Artists Trevor Borg and Vince Briffa have been invited by the curatorial team of the (Under) Mining Art Research Project to research and create a work for the traditional mining village of Kalavasos in Cyprus, engaging with its mining heritage, community, and landscape. Both artists have considerable experience in similar international projects, having also represented Malta at the 2019 Venice Biennale with multimedia installations. As an integral part of their academic and artistic research, recent works by the artists include the integration of drawing, the moving image and digital scanning techniques as holistic processes to reinterpret contemporary landscape environments. As resident academics at the Department of Digital Arts both have been involved in the scanning and digital interpretation of a number of underground spaces.

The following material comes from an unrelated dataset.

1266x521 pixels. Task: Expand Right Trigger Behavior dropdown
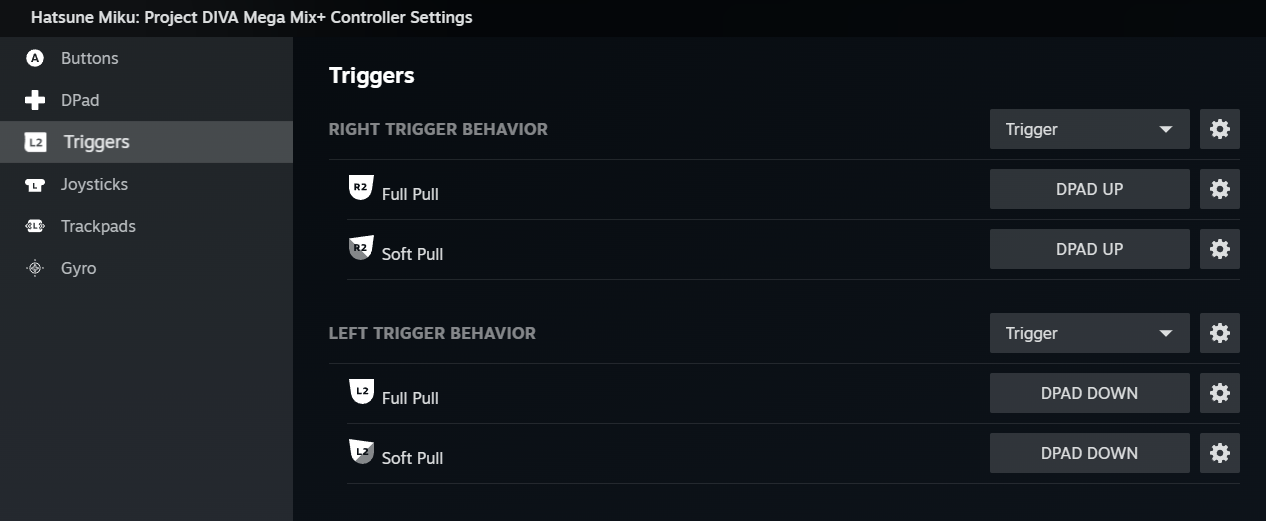pos(1089,129)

Vince Briffa (left) Trevor Borg (Right)
'The artists make use of multi-media technology to transport and recreate the visual and auditory experience of being underground.'

Originating from an island where there is no traditional mineral mining activity, Borg and Briffa look at a series of similar excavation activities of the island’s rock structure in Malta and Gozo as thematic for a multi-media installation consisting of video and 3d scanned data. The Maltese artist’s work is site-specific, designed for the chosen exhibition site of the Old Oil Mill in Kalavasos. 

Mining in Cyprus has a very long history, from antiquity to the present day. Even the name ‘Cyprus’ is derived from the copper rich mines of the island, Cuprous / of copper from the Latin cuprum / copper. Mining reached its peak during the British colonial years. It provided employment for many workers, and communities grew around the mines of Limni, Amiantos, Skouritissa and Kalavasos, amongst others. These mining communities provided the bodies that will enter every day the deep subterranean tunnels and work very long shifts under gruelling and inhumane conditions. Accidents, which put the lives of the miners at a daily risk, were common. However, it was not only accidents but also the long-term effects of the dust they inhaled that these men and their families had to endure. It was exactly these inhumane conditions that gave rise to the first labour demonstrations in Cyprus starting in 1936. The scarring of the landscape and the environmental fallout of the mines continues to the present day with heavy metals leaking from the mines, entering water reservoirs in the areas of the mines.

Taħt – Fuq installation reflects on the dual realities of these mining activities, namely the resulting scarring of the landscape and the environmental fallout, as well as on the awesome allure that these underground tunnels, catacombs and war shelters have on us.

The project focuses on transporting and re-dimensioning the visual and aural experience of being underground, contextualising historically, sociologically and also philosophically, through multi-media technology. The artists are collaborated on the acquisition and interpretation of scanned data with University of Malta colleagues Saviour Formosa and Fabrizio Cali.

As a central theme of the work, man’s relationship with the earth’s excavation will not only help enrich the visitors’ understanding of the thematic of the project’s objectives, but also highlight the differences and similarities of such activities from a different island’s perspective. Environments that the artists are filming and scanning include underground tunnels and underground war shelters in Malta. Since the project aims at a dialogue with the community where the exhibition will take place, the Maltese project will focus on transporting and re-dimensioning the visual and aural experience of being both overground and underground in the said spaces in Malta, contextualising historically, sociologically and also philosophically, through a multi-media strategy. 

Taħt | Fuq (upside down, topsy-turvy) uses video, animation and data digitisation to experience a stretch of land from different levels, from the bird’s eye, to overground right down to the underground. The work was carried out through video, 3D scanning and animation.
Philosophically sited within a New Realism idiom, the work challenges the way we recognise the world as it is in itself, questioning not only if this place exists, but more importantly where it exists. Through an engagement with contemporary visualisation technologies, the installation reinforces Markus’s notion that; “Everything takes place only in our imagination, and outside of this exists the Nothing that constantly threatens it” Markus, G., Why the World Does Not Exist, Polity (2017).  

The project is in collaboration with the the Cyprus Deputy Ministry of Culture, Cyprus University of Technology, Cut Contemporary Fine Arts Lab, Department of Digital Arts, University of Malta, Wignacourt Museum in Rabat, Heritage Malta and SAGIS. It is partly funded by the Arts Council Malta’s International Cultural Exchanges Scheme.